Stored data
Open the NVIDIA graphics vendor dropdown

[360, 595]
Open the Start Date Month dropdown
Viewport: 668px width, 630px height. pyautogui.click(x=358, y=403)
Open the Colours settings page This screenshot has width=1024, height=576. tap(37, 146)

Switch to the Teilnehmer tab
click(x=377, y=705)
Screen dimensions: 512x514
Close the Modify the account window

Work task>
Output the line containing "Open the Colours" and each line after it through the close of the entries, unchanged and with no other lines.

Result>
Open the Colours settings page This screenshot has width=1024, height=576. tap(37, 146)

Switch to the Teilnehmer tab
click(x=377, y=705)
Screen dimensions: 512x514
Close the Modify the account window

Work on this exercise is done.